Thursday, May 03, 2007

2007 Quarter 1 Update

April 26, 2007

The first quarter of 2007 was relatively quiet despite a sharp pullback in late February as a result of a one day “collapse” in the Chinese stock market. Global market participants panicked following China’s overnight decline of roughly 9%, fearing that it might trigger, or at least signify, the end of what has been a nice global stock market run beginning last summer. In hindsight this fear was unwarranted and most likely represented a good profit taking opportunity for those looking for such an occasion. We simply viewed this brief correction in the Chinese, and to a lesser extent other markets as a much needed “pause that refreshes.” Upon hearing of the drop in the Chinese market the media immediately began stoking the fires of panic by proclaiming that such a large move in such a short period of time had to portend something frightening in the offing. If looked at in a broader context, however, one would have seen that following the late February correction the Chinese market was still up for the month! Not exactly the stuff of nightmares in our opinion.

Needless to say we maintained our longer term view of the markets and the macro economy and our clients were better for it as a result. The world’s markets have returned to their highs since late February and continue their ascension as of this writing. While it can be useful to evaluate the past, it is our preference, as well as our job, to focus on the future and what it holds for our clients. It is this “future” that has us especially excited and below we will discuss one reason for that excitement, something new we’ve been adding to our client portfolios.

Opportunity is missed by most people because it is dressed in overalls and looks like work." Thomas Edison said that and we believe it remains very applicable in today’s investment landscape. We’re certainly not patting ourselves on the back for working hard for our clients. That’s what we are paid to do and quite frankly we enjoy the work. Fortunately not everyone in our business sees it quite this way and that reality provides great opportunity. This brings us to what has excited us the most in recent months: reverse convertibles. As many of you may have noticed, there is a new type of asset present in your accounts. This is an asset that we are extremely excited about as it has everything an investor typically looks for: high yields with less risk than owning equities outright. In our opinion these reverse convertibles add a fantastic piece of diversification to our client portfolios and act as an excellent tool to lower risk while maintaining high returns.

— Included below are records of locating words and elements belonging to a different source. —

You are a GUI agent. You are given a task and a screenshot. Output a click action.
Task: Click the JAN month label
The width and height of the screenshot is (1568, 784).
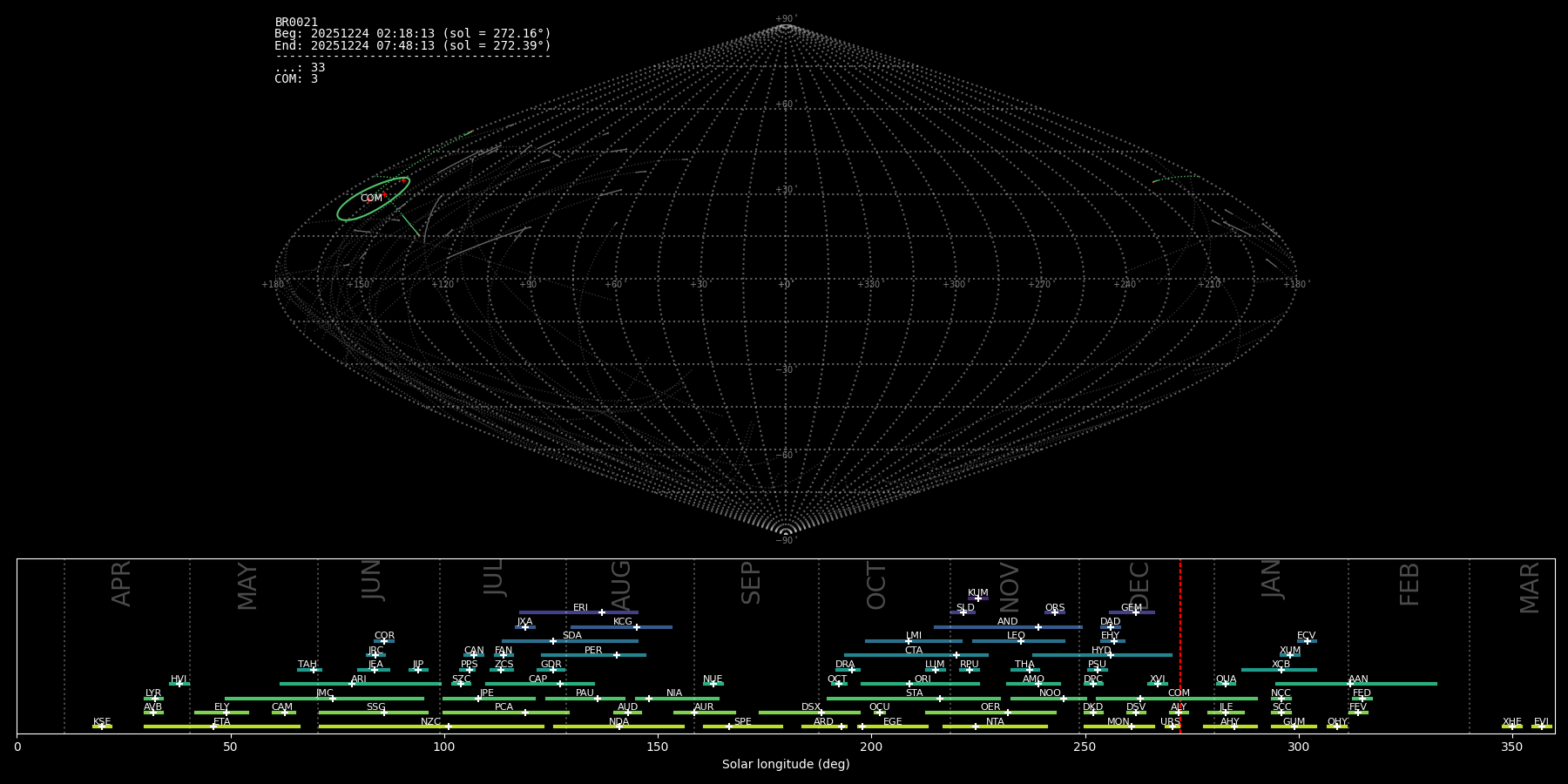click(x=1272, y=579)
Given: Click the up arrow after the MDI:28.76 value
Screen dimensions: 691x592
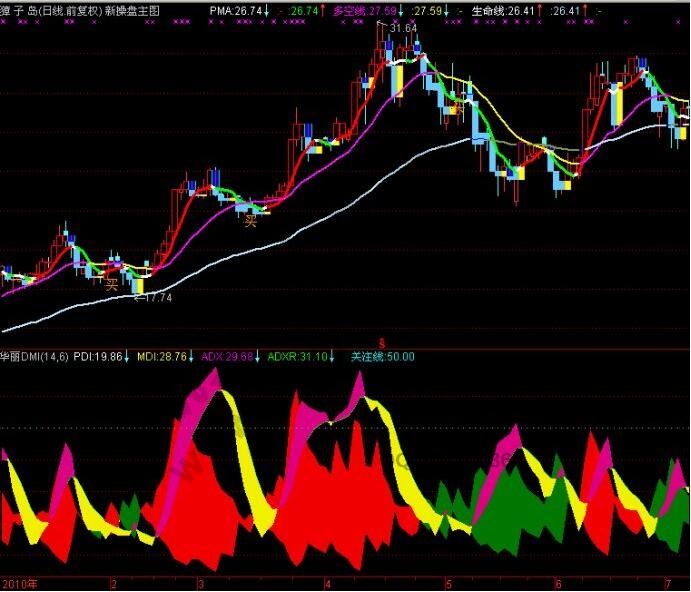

So what are reverse convertibles? In the simplest terms possible they are “bond-like” securities offered by investment banks that are linked to the price of an underlying stock. Each one of these securities has a downside component, a guaranteed coupon, a “put” price for the underlying stock and a maturity. An example will illustrate this best:

A particular reverse convertible security might be based on Apple Computer’s stock. The security has a maturity of three months, a yield of 20% annualized and downside protection of 20%. When this security is priced the stock might be trading at $100/share (for the sake of explanation in this instance). As a result of the 20% downside protection inherent in the security, the put price on the Apple stock is $80 (20% below the trade date price of $100). During the three month term the coupon of 5% is paid (20% annually) regardless of what Apple’s stock does. If the stock never trades below the $80 put price during the three month term the owner receives his/her principal and has earned the 5% coupon. Should the stock trade below the put price during the period the stock itself can be put to the owner of the security in lieu of the principal, resulting in a loss dependent upon where the stock happens to be trading at the time of maturity. The coupon is earned regardless however, thereby mitigating the loss in such an instance. Said another way, should we have owned the stock outright rather than the reverse convertible associated with it the loss should the stock fall by 20% or more would not be mitigated by the coupon received, therefore the loss would be larger.

As can be determined from the example above, the ability to effectively price each security is key, as is a necessary understanding and knowledge of the underlying stock and a certain comfort level with that stock. Through our custodian Fidelity Investments, we have the ability to approach multiple investment banks when pricing a reverse convertible, thereby allowing us to achieve competitive pricing when it comes to the coupon and the amount of downside protection we are able to negotiate in each situation. As one might imagine, the fact that these banks must compete for the reverse convertible in question provides us the ability to garner the most attractive terms possible for our clients. In the example above, we would already have a certain amount of comfort with Apple as a stock/company, therefore our ability to negotiate an attractive coupon for the amount of downside protection we are provided is significant, as is our comfort level with the fact that we would be at ease owning the stock should it fall as much as 20% during the period in question. This comfort level would be aided by the fact that we would feel confident that the stock had fallen too much and would therefore return to a much higher price in the not too distant future.

There is a large amount of effort involved when putting together these securities for our clients, however the ability to remove some risk from our client portfolios while not giving up returns is hugely important in our minds and worth every minute. We wanted to share this information with all of our clients to not only remove any confusion that might be created but to express our excitement about such an effective security that is available to us, allowing us to further diversify our client portfolios. Should you have any questions regarding the above described security please do not hesitate to call. We would be happy to further discuss these assets with you should you choose to do so.

As always, we appreciate the confidence and trust you have shown in us by hiring our firm as your investment manager and we look forward to the remainder of 2007.